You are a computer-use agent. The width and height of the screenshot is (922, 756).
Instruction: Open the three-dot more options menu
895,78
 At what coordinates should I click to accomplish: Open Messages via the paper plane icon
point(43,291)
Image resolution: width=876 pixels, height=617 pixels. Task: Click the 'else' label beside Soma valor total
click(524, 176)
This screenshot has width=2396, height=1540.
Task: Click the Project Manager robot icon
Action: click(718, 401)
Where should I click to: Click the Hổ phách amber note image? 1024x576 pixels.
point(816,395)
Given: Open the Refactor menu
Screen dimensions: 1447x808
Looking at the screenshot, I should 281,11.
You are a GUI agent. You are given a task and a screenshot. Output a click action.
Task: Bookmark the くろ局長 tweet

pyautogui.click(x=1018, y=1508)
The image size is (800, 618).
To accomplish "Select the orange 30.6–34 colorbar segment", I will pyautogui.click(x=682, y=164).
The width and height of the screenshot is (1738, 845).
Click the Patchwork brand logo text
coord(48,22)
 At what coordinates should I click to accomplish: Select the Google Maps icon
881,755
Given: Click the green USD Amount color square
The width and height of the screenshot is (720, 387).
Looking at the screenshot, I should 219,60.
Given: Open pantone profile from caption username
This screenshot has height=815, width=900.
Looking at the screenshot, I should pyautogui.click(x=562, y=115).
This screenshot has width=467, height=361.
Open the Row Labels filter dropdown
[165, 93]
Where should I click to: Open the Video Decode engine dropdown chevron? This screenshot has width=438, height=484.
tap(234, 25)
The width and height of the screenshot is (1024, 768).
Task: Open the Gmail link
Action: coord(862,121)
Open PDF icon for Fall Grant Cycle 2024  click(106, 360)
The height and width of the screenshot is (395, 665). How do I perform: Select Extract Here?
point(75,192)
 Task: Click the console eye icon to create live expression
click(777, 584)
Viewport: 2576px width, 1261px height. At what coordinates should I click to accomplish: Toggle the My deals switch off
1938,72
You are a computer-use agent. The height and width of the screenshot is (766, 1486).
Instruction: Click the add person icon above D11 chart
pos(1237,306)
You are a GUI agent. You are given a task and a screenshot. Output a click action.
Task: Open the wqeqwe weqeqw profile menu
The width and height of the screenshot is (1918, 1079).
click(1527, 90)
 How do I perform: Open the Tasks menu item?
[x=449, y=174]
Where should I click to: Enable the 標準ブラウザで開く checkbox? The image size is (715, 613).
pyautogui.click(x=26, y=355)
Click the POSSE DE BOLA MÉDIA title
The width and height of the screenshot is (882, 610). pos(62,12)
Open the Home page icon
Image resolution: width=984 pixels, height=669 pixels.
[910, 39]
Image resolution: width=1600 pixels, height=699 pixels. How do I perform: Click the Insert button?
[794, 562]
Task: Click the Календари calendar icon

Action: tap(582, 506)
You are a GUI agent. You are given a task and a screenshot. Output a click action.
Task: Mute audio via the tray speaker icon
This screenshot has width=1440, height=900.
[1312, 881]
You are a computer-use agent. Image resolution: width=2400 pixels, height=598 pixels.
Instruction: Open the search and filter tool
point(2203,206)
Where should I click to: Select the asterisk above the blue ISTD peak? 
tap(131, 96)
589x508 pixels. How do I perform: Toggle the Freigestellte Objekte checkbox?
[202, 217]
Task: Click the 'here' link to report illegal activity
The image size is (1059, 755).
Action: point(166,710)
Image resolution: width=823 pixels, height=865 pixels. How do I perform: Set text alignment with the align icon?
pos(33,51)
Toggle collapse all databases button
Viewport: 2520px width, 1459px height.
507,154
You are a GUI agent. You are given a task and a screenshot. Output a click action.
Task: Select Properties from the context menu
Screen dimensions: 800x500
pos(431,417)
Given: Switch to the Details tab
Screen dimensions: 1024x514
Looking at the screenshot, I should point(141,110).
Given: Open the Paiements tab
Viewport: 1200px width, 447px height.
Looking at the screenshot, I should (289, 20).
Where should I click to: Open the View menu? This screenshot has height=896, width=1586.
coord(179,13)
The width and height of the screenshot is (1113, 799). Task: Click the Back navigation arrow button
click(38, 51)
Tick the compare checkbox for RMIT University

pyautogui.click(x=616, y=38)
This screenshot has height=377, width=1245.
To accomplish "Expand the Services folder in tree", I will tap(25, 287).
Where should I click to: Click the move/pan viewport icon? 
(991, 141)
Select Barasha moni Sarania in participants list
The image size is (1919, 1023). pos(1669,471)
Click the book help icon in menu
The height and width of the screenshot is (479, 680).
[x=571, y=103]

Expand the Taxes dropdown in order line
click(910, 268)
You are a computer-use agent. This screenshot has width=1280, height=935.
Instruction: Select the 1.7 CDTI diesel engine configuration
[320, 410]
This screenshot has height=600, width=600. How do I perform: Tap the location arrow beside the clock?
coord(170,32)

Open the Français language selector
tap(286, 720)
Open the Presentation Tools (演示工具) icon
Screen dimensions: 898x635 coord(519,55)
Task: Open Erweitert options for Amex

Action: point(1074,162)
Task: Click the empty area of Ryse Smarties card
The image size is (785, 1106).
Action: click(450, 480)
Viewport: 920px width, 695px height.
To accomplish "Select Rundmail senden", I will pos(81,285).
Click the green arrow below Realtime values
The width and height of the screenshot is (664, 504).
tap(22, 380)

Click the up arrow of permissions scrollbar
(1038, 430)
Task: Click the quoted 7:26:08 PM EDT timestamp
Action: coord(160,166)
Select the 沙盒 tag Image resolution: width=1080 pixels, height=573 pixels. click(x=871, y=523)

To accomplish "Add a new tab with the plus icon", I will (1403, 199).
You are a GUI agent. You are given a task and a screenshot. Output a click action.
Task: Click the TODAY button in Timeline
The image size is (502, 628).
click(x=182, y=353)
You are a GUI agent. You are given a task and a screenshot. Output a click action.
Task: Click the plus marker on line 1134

▶ **ACTIVITY**
In the records above, some lines hold the word "from"; copy each such line.

▶ **RESULT FOR THIS EXERCISE**
Given: Open pantone profile from caption username
Task: Select Properties from the context menu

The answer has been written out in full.